Im Gewächshaus, in diesem Fall freilich das "Växthuset" wie es auf Schwedisch heißt, ist der Name des Restaurants Programm: Hier wird rein pflanzlich gekocht, das vegane Menü aus saisonalen Zutaten bestritten. Das Lokal selbst liegt mitten im Grünen zwischen Sträuchern, im Restaurant dominiert immergrüne Efeu-Deko. Auch in den Hotels werden nachhaltige Wege beschritten. Im "Royal Park Stockholm", ganz in der Nähe von Kronprinzessin Viktorias Wohnsitz, wird im Keller nicht nur unter strengsten Hygienevorschriften veganes Eis produziert, sondern man hat sogar eigene Bienenstöcke zur Honigproduktion.

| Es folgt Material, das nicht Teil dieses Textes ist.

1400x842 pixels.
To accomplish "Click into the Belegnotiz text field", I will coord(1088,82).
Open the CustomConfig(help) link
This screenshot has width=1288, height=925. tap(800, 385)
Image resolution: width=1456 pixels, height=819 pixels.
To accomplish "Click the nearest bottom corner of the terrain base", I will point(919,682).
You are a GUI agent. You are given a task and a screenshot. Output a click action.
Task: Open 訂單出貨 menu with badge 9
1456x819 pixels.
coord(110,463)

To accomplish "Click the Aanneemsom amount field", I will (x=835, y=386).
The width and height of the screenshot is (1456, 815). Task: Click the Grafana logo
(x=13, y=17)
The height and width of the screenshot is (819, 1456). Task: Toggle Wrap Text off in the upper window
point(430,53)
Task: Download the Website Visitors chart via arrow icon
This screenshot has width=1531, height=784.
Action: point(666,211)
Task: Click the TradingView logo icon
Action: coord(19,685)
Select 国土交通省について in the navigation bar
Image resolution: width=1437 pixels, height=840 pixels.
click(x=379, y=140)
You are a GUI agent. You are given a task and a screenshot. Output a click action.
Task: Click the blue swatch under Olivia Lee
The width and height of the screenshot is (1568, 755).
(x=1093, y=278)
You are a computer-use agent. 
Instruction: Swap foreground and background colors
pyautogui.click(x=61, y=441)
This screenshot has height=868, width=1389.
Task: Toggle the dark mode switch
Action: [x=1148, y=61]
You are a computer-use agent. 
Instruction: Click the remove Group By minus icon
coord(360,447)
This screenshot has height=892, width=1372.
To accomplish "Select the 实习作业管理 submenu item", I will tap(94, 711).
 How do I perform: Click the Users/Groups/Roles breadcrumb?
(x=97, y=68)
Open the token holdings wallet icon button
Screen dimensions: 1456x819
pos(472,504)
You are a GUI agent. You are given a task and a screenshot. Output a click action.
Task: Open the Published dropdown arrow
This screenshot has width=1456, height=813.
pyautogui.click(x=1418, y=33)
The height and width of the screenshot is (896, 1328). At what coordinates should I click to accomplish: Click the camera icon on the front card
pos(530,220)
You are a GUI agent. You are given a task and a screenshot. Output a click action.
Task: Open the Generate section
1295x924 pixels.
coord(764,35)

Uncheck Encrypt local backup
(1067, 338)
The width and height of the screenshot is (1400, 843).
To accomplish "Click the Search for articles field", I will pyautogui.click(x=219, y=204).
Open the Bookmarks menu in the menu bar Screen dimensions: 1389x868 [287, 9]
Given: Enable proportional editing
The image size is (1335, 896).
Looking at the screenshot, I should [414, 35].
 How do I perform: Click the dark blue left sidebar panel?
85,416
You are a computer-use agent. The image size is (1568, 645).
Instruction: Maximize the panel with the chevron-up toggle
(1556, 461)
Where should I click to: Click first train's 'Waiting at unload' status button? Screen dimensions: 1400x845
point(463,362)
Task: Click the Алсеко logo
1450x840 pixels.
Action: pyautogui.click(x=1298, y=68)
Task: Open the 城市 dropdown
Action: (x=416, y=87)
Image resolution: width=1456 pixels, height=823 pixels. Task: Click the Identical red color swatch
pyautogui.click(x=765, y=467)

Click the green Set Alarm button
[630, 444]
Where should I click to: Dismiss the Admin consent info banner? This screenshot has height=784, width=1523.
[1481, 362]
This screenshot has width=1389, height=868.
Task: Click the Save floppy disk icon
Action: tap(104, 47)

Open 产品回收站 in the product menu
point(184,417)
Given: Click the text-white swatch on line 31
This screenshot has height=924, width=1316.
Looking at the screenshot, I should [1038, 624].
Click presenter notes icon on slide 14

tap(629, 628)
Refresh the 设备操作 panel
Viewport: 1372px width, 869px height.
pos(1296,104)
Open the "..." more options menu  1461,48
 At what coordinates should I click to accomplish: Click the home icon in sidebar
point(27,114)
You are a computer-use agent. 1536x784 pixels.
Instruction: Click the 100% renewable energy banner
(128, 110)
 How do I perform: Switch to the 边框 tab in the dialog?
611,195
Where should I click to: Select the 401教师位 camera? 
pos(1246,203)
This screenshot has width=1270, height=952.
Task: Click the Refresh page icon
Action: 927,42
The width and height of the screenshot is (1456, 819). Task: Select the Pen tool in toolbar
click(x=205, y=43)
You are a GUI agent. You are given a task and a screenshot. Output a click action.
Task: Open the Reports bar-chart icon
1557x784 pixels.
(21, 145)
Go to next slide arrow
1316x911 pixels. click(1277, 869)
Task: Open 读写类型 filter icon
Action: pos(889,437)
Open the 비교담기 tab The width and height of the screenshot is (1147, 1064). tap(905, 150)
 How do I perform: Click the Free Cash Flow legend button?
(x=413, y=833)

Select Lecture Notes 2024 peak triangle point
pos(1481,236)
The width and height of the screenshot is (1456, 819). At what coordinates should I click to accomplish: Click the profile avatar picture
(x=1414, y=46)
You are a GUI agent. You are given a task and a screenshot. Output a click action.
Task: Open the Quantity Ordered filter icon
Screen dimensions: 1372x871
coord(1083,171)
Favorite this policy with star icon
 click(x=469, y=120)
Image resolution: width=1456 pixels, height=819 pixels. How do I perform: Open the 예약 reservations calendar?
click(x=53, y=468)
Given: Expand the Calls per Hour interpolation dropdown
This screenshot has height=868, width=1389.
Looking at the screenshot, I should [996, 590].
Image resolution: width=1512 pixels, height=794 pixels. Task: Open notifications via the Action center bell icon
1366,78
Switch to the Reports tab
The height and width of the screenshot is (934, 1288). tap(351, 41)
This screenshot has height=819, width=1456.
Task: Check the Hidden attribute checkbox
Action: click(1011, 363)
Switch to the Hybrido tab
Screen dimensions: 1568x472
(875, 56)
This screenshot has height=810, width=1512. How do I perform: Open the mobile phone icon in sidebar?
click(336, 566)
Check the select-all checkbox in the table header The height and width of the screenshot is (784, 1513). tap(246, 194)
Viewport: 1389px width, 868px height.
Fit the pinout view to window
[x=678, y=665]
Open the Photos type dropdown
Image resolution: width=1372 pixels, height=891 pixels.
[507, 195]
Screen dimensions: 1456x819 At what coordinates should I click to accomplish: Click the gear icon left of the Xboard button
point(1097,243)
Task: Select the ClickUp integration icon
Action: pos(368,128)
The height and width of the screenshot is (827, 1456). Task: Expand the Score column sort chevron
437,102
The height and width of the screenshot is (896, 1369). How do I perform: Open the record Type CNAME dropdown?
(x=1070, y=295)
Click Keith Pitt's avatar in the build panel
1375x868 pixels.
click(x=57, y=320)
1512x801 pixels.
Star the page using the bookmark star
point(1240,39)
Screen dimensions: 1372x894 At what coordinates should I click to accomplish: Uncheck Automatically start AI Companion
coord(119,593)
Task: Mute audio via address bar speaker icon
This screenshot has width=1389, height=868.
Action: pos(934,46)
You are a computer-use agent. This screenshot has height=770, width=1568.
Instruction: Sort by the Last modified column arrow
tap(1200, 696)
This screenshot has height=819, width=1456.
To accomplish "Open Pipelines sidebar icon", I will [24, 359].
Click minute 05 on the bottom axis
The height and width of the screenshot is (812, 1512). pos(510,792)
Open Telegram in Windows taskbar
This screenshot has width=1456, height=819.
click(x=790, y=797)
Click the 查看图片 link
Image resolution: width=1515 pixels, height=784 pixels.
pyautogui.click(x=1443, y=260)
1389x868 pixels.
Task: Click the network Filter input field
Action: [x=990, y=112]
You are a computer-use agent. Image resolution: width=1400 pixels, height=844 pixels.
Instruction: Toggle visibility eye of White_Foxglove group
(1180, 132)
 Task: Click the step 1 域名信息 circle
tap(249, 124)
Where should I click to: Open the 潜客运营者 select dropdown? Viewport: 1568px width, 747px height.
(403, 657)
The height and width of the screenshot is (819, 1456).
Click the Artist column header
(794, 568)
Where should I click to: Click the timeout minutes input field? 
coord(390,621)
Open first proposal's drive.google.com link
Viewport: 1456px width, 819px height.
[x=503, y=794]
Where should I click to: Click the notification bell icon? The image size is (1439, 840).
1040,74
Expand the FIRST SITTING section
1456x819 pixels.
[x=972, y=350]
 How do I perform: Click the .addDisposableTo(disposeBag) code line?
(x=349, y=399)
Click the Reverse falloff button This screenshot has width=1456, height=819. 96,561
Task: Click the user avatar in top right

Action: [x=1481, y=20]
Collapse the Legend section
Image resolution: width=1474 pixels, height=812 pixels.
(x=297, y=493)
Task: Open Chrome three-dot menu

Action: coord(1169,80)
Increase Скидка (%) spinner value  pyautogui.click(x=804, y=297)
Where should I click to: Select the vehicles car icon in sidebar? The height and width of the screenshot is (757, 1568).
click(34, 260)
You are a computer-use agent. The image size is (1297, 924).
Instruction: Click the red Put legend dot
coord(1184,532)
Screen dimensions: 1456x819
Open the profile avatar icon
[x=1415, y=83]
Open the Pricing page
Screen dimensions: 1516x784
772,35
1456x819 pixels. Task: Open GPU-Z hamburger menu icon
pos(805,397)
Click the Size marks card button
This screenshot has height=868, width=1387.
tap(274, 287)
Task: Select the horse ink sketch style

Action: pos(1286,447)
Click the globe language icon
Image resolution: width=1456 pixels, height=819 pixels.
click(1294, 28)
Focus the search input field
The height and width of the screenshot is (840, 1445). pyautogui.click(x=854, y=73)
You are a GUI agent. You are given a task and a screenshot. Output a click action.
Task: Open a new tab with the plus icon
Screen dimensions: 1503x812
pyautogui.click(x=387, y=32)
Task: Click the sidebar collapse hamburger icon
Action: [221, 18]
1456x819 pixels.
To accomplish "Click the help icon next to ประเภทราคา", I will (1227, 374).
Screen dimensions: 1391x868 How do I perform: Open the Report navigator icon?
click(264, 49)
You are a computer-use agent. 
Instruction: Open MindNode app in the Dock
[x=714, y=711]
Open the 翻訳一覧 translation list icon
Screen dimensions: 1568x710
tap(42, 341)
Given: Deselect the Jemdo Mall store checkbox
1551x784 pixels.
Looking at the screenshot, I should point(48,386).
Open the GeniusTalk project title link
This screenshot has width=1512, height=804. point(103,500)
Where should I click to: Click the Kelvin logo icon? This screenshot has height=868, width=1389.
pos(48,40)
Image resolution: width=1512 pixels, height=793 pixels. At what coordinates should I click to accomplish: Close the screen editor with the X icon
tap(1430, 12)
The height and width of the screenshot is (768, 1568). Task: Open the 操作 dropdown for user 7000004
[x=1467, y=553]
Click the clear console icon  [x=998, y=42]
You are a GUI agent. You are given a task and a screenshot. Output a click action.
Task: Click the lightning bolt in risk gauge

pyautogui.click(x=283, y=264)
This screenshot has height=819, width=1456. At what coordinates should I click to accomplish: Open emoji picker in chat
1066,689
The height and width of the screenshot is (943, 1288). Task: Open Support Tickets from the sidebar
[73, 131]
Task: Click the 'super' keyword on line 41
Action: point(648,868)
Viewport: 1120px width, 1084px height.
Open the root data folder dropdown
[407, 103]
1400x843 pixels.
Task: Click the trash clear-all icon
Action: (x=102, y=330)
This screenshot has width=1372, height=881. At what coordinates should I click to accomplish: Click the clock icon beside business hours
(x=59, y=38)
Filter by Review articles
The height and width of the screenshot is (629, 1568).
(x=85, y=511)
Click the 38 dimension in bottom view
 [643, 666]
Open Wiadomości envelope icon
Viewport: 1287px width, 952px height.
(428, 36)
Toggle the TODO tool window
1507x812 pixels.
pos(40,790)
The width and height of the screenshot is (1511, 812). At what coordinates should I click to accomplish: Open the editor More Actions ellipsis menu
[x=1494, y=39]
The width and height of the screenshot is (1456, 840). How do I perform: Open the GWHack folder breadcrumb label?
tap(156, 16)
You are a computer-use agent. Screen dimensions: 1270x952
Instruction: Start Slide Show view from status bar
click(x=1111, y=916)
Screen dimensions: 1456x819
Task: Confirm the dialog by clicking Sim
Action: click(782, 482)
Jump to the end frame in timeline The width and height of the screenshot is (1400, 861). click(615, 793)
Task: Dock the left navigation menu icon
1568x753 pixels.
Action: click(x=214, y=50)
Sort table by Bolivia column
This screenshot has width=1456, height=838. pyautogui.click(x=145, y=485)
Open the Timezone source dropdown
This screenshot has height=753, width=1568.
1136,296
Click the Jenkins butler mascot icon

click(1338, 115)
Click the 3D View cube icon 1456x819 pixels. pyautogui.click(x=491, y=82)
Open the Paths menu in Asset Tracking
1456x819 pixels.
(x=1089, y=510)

Genuss auf hohem Niveau und Nachhaltigkeit schließen sich nicht aus – das beweist der kulinarische Trip durch Stockholm. So eine Reise ist zwar am Ende nichts für die schlanke Linie – aber dafür umso genussvoller.
Schwedens Hauptstadt Stockholm im Südosten des Landes umfasst ganze 14 Inseln, die durch mehr als 50 Brücken verbunden sind.

ANREISEN
In nur zwei Stunden legt man per Flieger die rund 1650 Kilometer zwischen München und Stockholm zurück.

ÜBERNACHTEN
Das Berns ist ein Traditionshaus, das bereits seit Mitte des 19. Jahrhunderts als gute Adresse gilt. Es liegt im Herzen der Stadt und verbindet Moderne mit Kronleuchter-Charme. Infos unter https://berns.se.

RESTAURANT-TIPPS
Vom Sternelokal bis hin zur einfachen Straßenküche: Hier lässt sich in Stockholm gut genießen:

•Paul Taylor Lanthandel

•Royal Park Stockholm

•Ulriksdals Slottsträdgård

•Dr. Mat

•Urban Deli TBA

•Växthuset

•K-Märkt

•Rutabaga

SEHENSWERT
Stockholm ist reich an Museen, ein Besuch lohnt sich etwa im ABBA-, Vasa-, im Nordischen und im Nationalmuseum.